La classification de données dont la distribution des modalités de la classe est très éloignée de la distribution uniforme (ou classes déséquilibrées), est une situation relativement fréquente dans certaines industries. Plus concrètement, les classes déséquilibrées font généralement référence à un problème de classification où les classes ne sont pas représentées de façon égale. Il y a des cas où un déséquilibre de classe n’est pas seulement commun, il est attendu. Par exemple, dans le cas de détection de transactions frauduleuses, il y a un déséquilibre. La grande majorité des transactions seront dans la classe « Non-Fraude » et une très petite minorité dans la classe « Fraude ».
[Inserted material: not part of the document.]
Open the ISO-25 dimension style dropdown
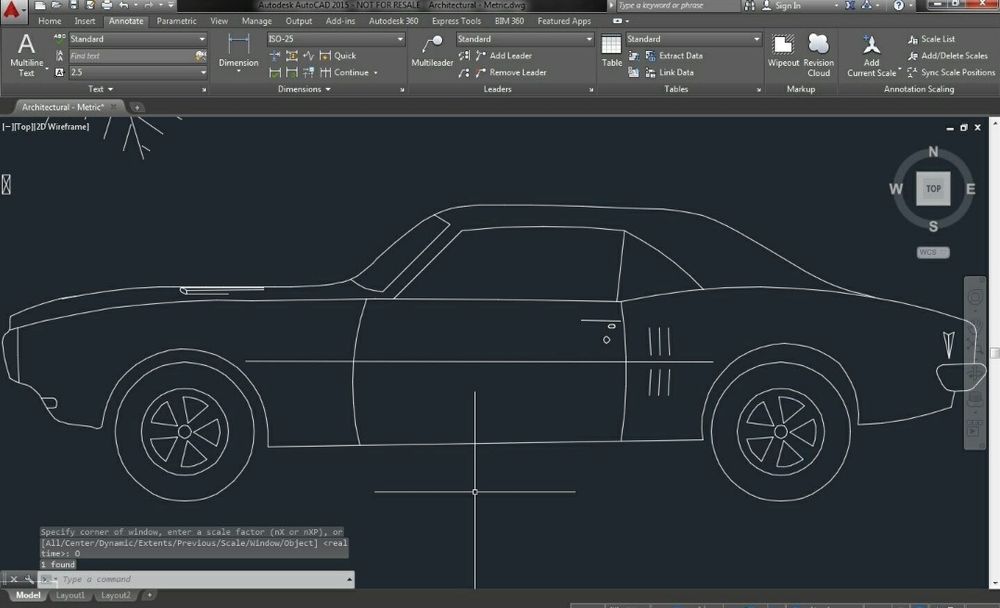This screenshot has width=1000, height=608. [335, 39]
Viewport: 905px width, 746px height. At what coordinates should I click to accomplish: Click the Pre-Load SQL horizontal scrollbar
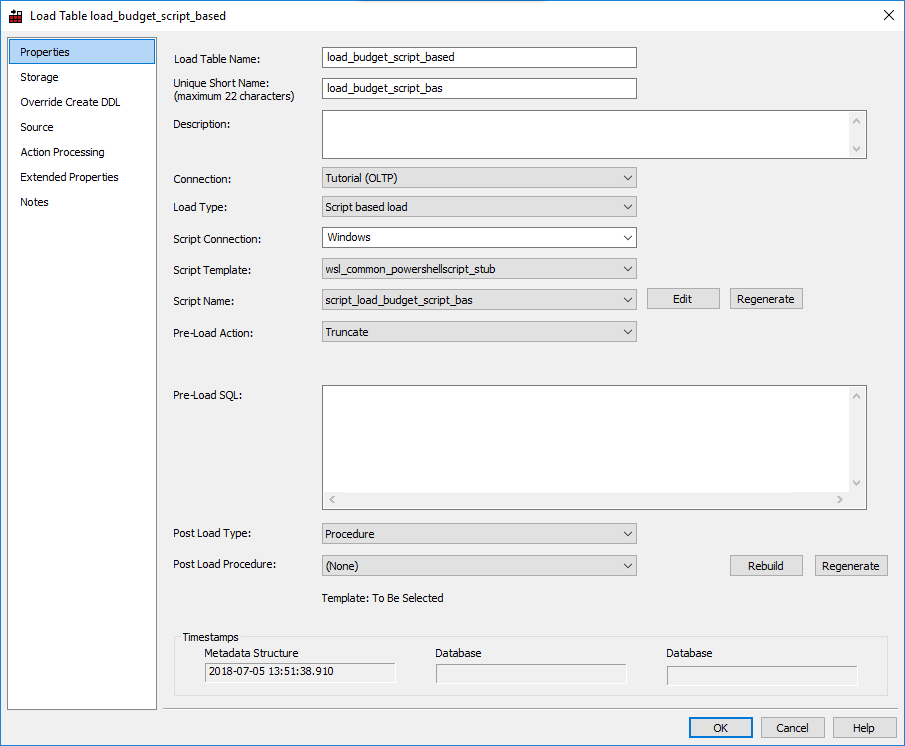(x=585, y=499)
Ce déséquilibre de classe augmente nettement la difficulté de l’apprentissage par l’algorithme de classification. En effet, l’algorithme n’a que peu d’exemples de la classe minoritaire sur lesquels apprendre. Il est donc biaisé vers la population des négatifs et produit des prédictions potentiellement moins robustes qu’en l’absence de déséquilibre.

Cas de déséquilibre de classes, les points rouges représentant la classe minoritaire.
Métriques de performances
Métriques à seuil de décision : Accuracy vs others
Comment mesurer la performance de son algorithme dans ces situations ? Il faut dans un premier temps se méfier de l’exactitude (accuracy en anglais). Effectivement, dans le cas du déséquilibre de classes, l’exactitude peut être trompeuse. Avec un jeu de données de deux classes, où la première classe représente 90% des données, si le classifieur prédit que chaque exemple appartient à la première classe, l’exactitude sera de 90%, mais ce classifieur est inutile dans la pratique. D’autres métriques sont plus pertinentes dans le cas du déséquilibre de classes.
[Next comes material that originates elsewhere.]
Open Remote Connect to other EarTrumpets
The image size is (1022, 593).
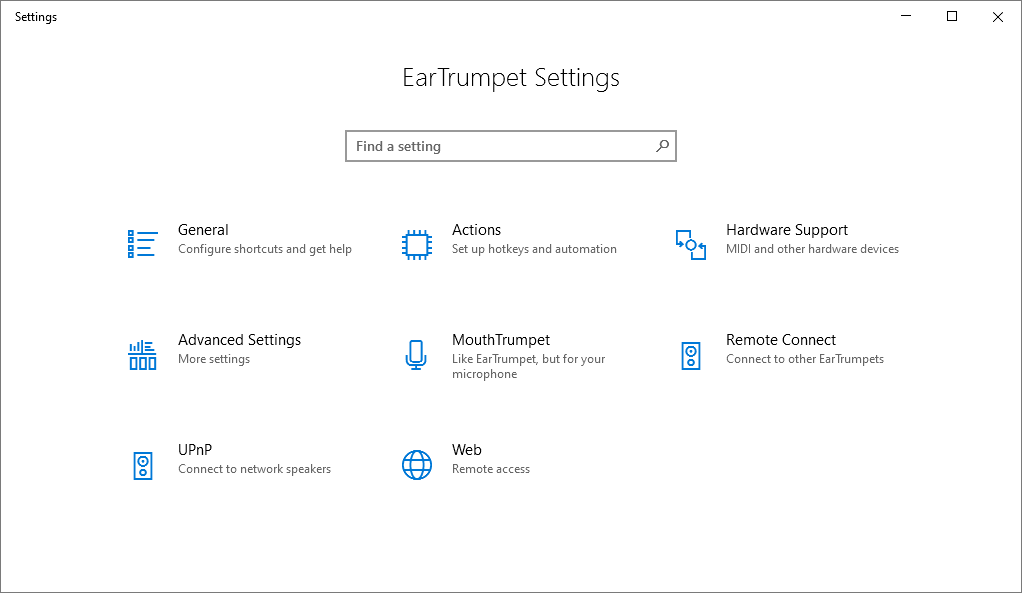tap(790, 349)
- La précision pour minimiser le taux d’erreurs parmi les exemples prédits positifs par le modèle
- Le rappel pour tenter de détecter un maximum de positif
- Le F1-score pour trouver un compromis entre la précision et le rappel. Lorsqu’il est aussi coûteux de manquer un positif que de déclarer un faux positif
D’autres métriques sont très efficaces et informatives pour le data scientist mais moins interprétables que les précédentes. Parmi elles :
- La métrique Kappa de Cohen est en général utilisée pour mesurer la performance du classifieur en la comparant à celle d’un classifieur aléatoire. Dans le cadre des classes déséquilibrées, on l’utilisera en comparant le modèle à système classant tous les exemples comme étant de la classe majoritaire
- La courbe lift dans le cadre du ciblage marketing par exemple. Le lift est une mesure de l’efficacité d’un modèle prédictif calculée comme le rapport entre les performances obtenues avec et sans le modèle prédictif pour une proportion de cibles (choisies aléatoirement vs choisies par un algorithme de machine learning) contactées.
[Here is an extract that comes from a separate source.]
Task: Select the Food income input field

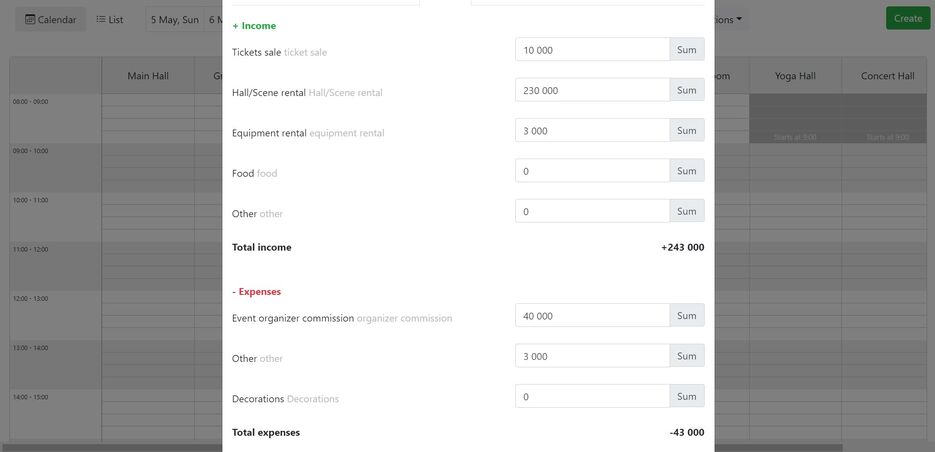Action: coord(592,171)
- Le Brier Score est une mesure de calibration de la distribution des probabilités émises par l’algorithme. Elle est calculée en prenant l’erreur quadratique moyenne entre les probabilités émises par l’algorithme pour la classe observée et la classe en question.
Les métriques model-wide : Courbe ROC vs Courbe Précision-Rappel
La courbe ROC est l’une des métriques model-wide ( testant l’algorithme pour plusieurs seuils de classification) les plus populaires. Toutefois dans le cadre du déséquilibre de classes, il faut privilégier la courbe Précision-Rappel. En effet la courbe ROC n’est pas sensible au taux de déséquilibre car le taux de faux positif, en abscisse de la courbe ROC, est stable quand le taux de négatif est lui élevé. De même, le taux de vrais positifs, en ordonnée de la courbe, ne prend pas en considération ce déséquilibre. La courbe Précision-Rappel intégrant la notion de déséquilibre, via la précision en abscisse et le rappel en ordonnée, est donc plus informative dans ce cadre. Dans un but d’évaluation de modèle non spécifique à un domaine d’utilisation, l’aire sous la courbe Précision-Rappel est la métrique à privilégier.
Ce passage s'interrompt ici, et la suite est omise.